## TASK TO CARRY OUT:
Word for word, transcribe every line from the one holding "Task: Click the North Beach map marker" through the end of the records, but not the pictures.

Source data:
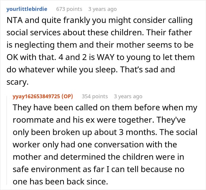Click the 'Their father' text in top comment
The image size is (206, 190).
point(169,33)
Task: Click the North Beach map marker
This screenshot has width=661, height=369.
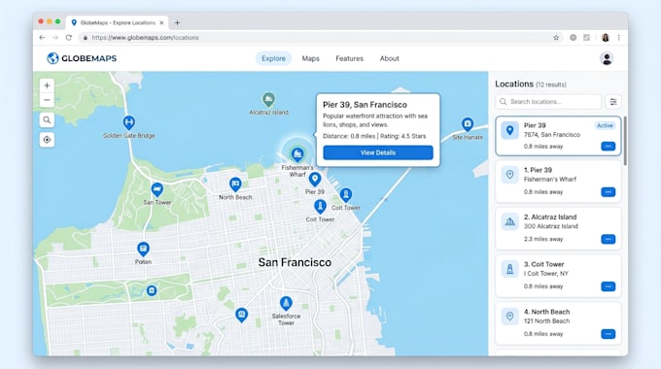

## EXERCISE ANSWER:
Task: Click the North Beach map marker
This screenshot has width=661, height=369.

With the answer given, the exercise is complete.